(Document):
<<<<
La reconnaissance faciale utilisée en Chine pour tout


De la collecte des déchets à la distribution de rouleaux de papier toilette, d’après une enquête, les citoyens sont de plus en plus préoccupés.

De nos jours, la Chine est reconnue comme leader mondial en matière d’adoption des technologies de reconnaissance faciale. Les autorités s’en servent pour une panoplie d’usages.

Le système chinois de reconnaissance faciale enregistre presque tous les citoyens du pays, grâce à un vaste réseau de caméras réparties dans tout le pays. Des rues remplies de caméras aux applications qui nécessitent une identification biométrique, l’utilisation de la reconnaissance faciale s’est développée en Chine, mais une nouvelle enquête menée par un média d’État indique que les résidents chinois sont sceptiques quant à l’utilisation de cette technologie dans les espaces publics.

Une récente enquête de 1 515 résidents chinois anonymes, menée par le groupe de réflexion de Beijing News, a constaté que 87,46 % des personnes interrogées s’opposent à l’utilisation de la technologie de reconnaissance faciale dans les zones commerciales. Et 68,64 % pensent que la reconnaissance faciale ne devrait pas être utilisée pour accéder aux zones résidentielles, tandis que la désapprobation de son utilisation dans des endroits comme les hôpitaux, les écoles et les bureaux se situe entre 43 et 52 %.

« Traditionnellement, l’accent mis sur la protection de la vie privée et des données personnelles des citoyens chinois n’a pas été aussi élevé que celui de leurs homologues d’autres juridictions. Malgré cela, les citoyens chinois sont sceptiques quant au détournement d’informations personnelles sensibles pour des pratiques commerciales non éthiques », a déclaré Catherine Zheng, associée du cabinet juridique Deacons.
>>>>
(Lignes enregistrées):
<<<<
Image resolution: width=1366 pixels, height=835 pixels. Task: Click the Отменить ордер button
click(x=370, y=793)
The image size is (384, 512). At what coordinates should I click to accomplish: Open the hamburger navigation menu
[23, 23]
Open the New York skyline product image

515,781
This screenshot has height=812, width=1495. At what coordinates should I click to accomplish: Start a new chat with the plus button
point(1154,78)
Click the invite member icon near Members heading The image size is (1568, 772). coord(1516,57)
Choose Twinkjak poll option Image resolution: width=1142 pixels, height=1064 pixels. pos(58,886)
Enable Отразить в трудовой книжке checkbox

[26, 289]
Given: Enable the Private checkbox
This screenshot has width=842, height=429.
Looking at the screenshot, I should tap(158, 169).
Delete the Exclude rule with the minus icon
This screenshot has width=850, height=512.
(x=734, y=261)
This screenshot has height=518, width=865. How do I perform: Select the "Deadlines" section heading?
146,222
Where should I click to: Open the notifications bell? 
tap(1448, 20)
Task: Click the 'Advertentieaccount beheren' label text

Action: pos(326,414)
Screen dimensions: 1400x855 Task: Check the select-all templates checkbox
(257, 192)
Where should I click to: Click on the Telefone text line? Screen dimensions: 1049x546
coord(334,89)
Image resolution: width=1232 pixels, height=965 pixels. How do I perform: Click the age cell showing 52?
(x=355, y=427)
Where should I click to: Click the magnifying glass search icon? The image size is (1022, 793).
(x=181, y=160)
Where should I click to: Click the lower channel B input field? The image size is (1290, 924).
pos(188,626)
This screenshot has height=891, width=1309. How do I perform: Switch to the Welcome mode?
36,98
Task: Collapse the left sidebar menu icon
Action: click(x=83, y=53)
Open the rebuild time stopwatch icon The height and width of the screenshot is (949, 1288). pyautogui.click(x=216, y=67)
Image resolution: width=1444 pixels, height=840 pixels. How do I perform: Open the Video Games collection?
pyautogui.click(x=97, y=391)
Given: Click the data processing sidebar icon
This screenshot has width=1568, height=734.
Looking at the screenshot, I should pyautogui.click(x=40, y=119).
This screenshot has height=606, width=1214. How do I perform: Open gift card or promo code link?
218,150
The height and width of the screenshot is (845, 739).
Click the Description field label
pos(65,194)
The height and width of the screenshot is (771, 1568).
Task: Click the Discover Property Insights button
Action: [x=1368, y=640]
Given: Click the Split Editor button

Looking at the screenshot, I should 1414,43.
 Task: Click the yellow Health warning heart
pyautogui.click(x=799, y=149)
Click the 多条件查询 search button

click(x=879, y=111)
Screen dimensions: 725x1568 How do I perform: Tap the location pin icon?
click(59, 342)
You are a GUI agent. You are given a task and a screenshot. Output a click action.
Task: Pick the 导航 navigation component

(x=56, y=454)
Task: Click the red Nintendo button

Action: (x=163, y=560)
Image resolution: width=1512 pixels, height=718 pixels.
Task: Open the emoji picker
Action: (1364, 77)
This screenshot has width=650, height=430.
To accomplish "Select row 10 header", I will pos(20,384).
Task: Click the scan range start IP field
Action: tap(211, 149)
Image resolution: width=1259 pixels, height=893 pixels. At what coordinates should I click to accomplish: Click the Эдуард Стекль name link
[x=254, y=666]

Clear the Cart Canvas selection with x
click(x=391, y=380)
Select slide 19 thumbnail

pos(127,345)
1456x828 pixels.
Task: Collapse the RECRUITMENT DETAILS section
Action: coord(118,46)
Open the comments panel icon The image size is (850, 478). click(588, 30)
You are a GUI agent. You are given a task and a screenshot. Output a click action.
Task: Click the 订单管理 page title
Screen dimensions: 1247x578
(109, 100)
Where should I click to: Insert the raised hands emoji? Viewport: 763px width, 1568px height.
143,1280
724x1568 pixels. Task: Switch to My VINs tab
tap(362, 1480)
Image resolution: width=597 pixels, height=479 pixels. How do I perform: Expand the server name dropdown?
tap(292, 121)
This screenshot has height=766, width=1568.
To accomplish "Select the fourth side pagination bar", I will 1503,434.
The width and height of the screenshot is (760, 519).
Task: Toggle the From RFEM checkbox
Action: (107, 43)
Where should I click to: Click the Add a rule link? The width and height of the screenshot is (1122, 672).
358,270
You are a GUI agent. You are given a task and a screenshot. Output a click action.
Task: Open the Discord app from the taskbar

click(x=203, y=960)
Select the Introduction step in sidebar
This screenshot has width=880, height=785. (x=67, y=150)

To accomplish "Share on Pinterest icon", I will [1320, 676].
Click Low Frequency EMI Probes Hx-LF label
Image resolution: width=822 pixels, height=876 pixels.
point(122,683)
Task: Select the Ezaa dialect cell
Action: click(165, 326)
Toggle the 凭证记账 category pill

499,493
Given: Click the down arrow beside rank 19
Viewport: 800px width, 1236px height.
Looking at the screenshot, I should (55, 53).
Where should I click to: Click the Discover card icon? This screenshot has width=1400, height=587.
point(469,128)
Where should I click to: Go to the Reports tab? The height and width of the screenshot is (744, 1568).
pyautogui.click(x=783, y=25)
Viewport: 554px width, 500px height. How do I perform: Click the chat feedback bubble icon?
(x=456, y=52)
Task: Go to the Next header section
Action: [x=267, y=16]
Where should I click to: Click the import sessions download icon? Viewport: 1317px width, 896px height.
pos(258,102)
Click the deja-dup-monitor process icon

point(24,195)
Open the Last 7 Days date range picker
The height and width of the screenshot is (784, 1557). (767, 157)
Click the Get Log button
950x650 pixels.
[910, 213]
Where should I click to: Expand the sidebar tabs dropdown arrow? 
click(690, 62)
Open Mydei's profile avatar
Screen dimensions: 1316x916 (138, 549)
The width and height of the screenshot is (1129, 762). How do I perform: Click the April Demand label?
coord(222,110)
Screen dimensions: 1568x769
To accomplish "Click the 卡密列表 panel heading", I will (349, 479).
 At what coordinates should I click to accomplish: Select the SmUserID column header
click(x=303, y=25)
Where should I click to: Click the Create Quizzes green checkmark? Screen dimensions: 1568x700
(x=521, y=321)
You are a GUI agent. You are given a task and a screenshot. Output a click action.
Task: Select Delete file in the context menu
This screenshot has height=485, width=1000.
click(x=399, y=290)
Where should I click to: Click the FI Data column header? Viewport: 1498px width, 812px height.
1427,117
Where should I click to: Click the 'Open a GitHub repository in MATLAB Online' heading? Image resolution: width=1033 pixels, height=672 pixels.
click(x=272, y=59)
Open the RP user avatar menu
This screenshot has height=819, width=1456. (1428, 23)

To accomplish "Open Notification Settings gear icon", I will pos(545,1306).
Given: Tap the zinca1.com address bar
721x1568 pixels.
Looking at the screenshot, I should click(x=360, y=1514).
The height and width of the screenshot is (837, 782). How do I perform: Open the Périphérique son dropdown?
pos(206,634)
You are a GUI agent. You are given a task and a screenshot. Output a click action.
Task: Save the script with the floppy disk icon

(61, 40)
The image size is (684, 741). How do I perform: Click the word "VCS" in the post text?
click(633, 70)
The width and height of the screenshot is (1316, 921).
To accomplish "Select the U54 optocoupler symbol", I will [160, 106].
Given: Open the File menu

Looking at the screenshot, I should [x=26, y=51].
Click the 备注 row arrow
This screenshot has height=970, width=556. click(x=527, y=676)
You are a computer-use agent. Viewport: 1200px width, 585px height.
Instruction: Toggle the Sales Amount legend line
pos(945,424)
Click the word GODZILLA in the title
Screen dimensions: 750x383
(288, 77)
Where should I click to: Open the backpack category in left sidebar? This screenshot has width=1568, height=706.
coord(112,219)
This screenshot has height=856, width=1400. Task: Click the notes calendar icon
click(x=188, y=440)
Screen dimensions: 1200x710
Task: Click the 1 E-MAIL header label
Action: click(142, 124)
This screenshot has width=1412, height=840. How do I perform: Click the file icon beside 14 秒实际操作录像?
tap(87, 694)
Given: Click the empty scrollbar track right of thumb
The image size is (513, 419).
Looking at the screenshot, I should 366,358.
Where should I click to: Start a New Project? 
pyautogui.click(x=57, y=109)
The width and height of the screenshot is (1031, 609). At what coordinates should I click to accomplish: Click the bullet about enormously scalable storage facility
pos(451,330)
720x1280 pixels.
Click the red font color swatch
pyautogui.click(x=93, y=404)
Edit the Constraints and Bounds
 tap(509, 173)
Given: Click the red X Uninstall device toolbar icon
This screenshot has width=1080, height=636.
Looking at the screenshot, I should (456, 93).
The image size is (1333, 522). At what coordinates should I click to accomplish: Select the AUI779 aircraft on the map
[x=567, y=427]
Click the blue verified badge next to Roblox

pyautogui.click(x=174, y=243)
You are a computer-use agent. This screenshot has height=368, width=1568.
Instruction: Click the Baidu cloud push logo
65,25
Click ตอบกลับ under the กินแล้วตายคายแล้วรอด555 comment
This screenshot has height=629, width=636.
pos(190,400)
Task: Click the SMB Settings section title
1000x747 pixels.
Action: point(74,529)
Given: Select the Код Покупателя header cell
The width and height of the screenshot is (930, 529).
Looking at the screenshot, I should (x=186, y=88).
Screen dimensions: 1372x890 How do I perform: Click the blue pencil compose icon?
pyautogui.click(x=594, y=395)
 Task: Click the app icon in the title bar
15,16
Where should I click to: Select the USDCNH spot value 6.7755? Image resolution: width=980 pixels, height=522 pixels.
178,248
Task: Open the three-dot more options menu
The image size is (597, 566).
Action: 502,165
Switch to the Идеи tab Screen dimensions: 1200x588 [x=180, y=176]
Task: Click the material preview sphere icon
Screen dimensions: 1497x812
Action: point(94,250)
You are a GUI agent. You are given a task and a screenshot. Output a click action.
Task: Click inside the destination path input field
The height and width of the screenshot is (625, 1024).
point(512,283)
>>>>
(Série exercices):
1/ Selon le document sur la reconnaissance faciale en Chine, comment le système chinois parvient-il à enregistrer presque tous les citoyens du pays ? Répondez en une à trois phrases.
2/ Présentez sous forme de liste numérotée les lignes enregistrées, en commençant à la première d'entre elles et en terminant à celle qui contient « should pyautogui.click(x=40, y=119). », les deux incluses, sans les lignes vides.

(Corrigé):
1/ Le système chinois de reconnaissance faciale enregistre presque tous les citoyens grâce à un vaste réseau de caméras réparties dans tout le pays.

2/
1. Image resolution: width=1366 pixels, height=835 pixels. Task: Click the Отменить ордер button
2. click(x=370, y=793)
3. The image size is (384, 512). At what coordinates should I click to accomplish: Open the hamburger navigation menu
4. [23, 23]
5. Open the New York skyline product image
6. 515,781
7. This screenshot has height=812, width=1495. At what coordinates should I click to accomplish: Start a new chat with the plus button
8. point(1154,78)
9. Click the invite member icon near Members heading The image size is (1568, 772). coord(1516,57)
10. Choose Twinkjak poll option Image resolution: width=1142 pixels, height=1064 pixels. pos(58,886)
11. Enable Отразить в трудовой книжке checkbox
12. [26, 289]
13. Given: Enable the Private checkbox
14. This screenshot has width=842, height=429.
15. Looking at the screenshot, I should tap(158, 169).
16. Delete the Exclude rule with the minus icon
17. This screenshot has width=850, height=512.
18. (x=734, y=261)
19. This screenshot has height=518, width=865. How do I perform: Select the "Deadlines" section heading?
20. 146,222
21. Where should I click to: Open the notifications bell? 
22. tap(1448, 20)
23. Task: Click the 'Advertentieaccount beheren' label text
24. Action: pos(326,414)
25. Screen dimensions: 1400x855 Task: Check the select-all templates checkbox
26. (257, 192)
27. Where should I click to: Click on the Telefone text line? Screen dimensions: 1049x546
28. coord(334,89)
29. Image resolution: width=1232 pixels, height=965 pixels. How do I perform: Click the age cell showing 52?
30. (x=355, y=427)
31. Where should I click to: Click the magnifying glass search icon? The image size is (1022, 793).
32. (x=181, y=160)
33. Where should I click to: Click the lower channel B input field? The image size is (1290, 924).
34. pos(188,626)
35. This screenshot has height=891, width=1309. How do I perform: Switch to the Welcome mode?
36. 36,98
37. Task: Collapse the left sidebar menu icon
38. Action: click(x=83, y=53)
39. Open the rebuild time stopwatch icon The height and width of the screenshot is (949, 1288). pyautogui.click(x=216, y=67)
40. Image resolution: width=1444 pixels, height=840 pixels. How do I perform: Open the Video Games collection?
41. pyautogui.click(x=97, y=391)
42. Given: Click the data processing sidebar icon
43. This screenshot has width=1568, height=734.
44. Looking at the screenshot, I should pyautogui.click(x=40, y=119).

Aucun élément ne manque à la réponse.